India’s legendary farmers fear what the new law could reap

FATEHPUR, India (AP) – Ram Singh Patel’s day starts at 6 am, when he enters his farm near a railway line. For hours he works on the farm, where he grows pepper, onion, garlic, tomato and papaya. Sometimes, his wife, two sons and two daughters join him to help him or have lunch with him.

Upon arriving home after sunset, he packs the crops grown in jute bags and cardboard boxes, ready to be driven by a trailer to a nearby wholesale market, where the products are sold.

This is the daily life of Patel, a 55-year-old farmer in the Indian state of Uttar Pradesh. Life is laborious and repetitive, but it is that of an unknown hero who, like millions of other small farmers, grows grain to feed India’s ever-growing population of more than 1.3 billion.

But lately, Patel has been a concerned man. Your earnings started to drop. Your kids don’t want to work on the farm. And he fears that the new agricultural laws introduced by Prime Minister Narendra Modi’s government will favor large corporations that will cut prices and make family farms unviable, eventually leaving millions like him without land.

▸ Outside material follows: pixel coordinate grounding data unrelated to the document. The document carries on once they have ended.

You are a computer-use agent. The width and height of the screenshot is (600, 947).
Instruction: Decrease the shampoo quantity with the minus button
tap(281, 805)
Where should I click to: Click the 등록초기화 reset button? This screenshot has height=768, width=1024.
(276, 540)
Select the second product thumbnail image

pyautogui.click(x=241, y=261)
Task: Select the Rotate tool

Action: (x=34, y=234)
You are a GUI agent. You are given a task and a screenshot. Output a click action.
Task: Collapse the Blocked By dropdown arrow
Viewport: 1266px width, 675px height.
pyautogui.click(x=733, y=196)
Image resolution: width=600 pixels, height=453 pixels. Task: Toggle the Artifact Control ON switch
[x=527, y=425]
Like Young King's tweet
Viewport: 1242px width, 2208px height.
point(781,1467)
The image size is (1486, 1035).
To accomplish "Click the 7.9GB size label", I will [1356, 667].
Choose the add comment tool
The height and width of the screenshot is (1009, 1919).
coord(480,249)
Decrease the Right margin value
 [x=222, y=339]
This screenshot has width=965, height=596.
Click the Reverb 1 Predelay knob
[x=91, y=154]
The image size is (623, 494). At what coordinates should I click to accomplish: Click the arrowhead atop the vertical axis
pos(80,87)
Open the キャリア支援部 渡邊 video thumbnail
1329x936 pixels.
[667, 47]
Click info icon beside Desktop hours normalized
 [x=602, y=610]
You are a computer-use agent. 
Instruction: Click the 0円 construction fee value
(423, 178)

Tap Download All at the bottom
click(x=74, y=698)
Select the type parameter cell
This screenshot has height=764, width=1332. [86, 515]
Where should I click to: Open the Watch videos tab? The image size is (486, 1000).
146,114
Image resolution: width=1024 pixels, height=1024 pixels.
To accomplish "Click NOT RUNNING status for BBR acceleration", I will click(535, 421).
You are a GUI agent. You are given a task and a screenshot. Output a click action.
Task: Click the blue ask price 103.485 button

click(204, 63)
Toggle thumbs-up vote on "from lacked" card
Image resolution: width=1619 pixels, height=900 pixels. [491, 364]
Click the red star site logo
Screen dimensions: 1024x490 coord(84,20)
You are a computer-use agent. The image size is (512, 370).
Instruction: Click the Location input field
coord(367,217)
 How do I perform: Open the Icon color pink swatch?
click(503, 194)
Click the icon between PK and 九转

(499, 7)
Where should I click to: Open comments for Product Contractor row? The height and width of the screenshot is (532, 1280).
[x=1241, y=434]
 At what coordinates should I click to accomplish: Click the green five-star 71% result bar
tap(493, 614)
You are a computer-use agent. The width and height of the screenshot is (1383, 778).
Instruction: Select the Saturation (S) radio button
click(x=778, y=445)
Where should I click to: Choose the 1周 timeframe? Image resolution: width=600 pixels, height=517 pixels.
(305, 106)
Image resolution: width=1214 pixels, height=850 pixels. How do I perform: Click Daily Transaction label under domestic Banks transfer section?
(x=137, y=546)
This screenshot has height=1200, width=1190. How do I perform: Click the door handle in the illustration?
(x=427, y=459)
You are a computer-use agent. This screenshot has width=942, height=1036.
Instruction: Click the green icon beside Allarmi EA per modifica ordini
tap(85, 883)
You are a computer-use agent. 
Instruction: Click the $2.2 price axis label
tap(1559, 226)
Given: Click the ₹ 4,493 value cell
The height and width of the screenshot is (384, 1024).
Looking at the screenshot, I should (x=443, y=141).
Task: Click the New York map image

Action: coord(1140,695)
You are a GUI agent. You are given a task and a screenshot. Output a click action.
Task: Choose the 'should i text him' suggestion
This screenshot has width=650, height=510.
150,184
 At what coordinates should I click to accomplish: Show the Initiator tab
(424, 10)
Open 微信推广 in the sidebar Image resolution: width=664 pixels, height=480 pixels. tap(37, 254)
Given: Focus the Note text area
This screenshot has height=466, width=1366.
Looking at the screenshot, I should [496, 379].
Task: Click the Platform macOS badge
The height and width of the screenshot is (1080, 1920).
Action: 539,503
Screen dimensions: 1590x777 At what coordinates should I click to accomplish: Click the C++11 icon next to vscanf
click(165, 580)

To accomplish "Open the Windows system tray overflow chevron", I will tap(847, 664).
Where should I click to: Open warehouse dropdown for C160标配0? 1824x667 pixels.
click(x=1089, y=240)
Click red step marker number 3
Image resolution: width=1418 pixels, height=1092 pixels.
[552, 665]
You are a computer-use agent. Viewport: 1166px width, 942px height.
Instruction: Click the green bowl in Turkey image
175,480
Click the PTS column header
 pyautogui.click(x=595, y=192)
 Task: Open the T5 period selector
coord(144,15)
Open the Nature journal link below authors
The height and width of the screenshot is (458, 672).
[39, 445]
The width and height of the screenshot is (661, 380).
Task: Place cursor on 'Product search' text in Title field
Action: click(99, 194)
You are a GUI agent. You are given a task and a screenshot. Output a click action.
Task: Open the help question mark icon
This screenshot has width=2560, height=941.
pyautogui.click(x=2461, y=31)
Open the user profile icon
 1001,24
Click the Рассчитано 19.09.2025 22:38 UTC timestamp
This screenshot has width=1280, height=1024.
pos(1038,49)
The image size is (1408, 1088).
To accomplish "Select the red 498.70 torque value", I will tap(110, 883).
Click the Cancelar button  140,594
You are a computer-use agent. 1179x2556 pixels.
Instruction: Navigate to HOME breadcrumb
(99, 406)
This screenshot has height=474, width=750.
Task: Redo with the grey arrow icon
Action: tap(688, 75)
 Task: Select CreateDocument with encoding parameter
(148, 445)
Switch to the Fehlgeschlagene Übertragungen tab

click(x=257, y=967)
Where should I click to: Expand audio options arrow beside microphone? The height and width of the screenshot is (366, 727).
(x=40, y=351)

“Farmers will survive this attack by any means,” said Patel, who supports Modi but is opposed to the new laws. “But future generations will have no food because there will be no one to plant the grain. What will the Prime Minister eat then? “

The fabulous farmers in India, often called “annadatta” or “providers”, have long been seen as the heart and soul of a country where the agricultural industry supports more than half the population. But farmers have also seen their economic influence wane over the past three decades. Before accounting for a third of India’s gross domestic product, they now account for only 15% of the country’s $ 2.9 trillion economy.

To compound their concerns, are the new laws that have fueled widespread anger among farmers. Tens of thousands of them besieged New Delhi, the capital, for almost a month and crouched down with food and fuel supplies that could last for weeks. They threatened not to leave until their demands to abolish the laws are met.

The government says the new laws provide much needed reform for the agricultural sector. He tried to placate the angry farmers, but several rounds of negotiations to try to get them to end the protests failed.

Many of the protesting farmers are from the northern states of Punjab and Haryana, two of India’s largest agricultural states. But now rumors have started to increase in other states as well.

“Modi’s government is for the rich,” said Patel. “Your government is forcing these laws on us when we don’t even ask for them.”

The laws have exacerbated the existing resentment of farmers, who often complain about being ignored by the government.

“The common public is against these laws,” said Patel. “I don’t understand why the Prime Minister is not listening to them.”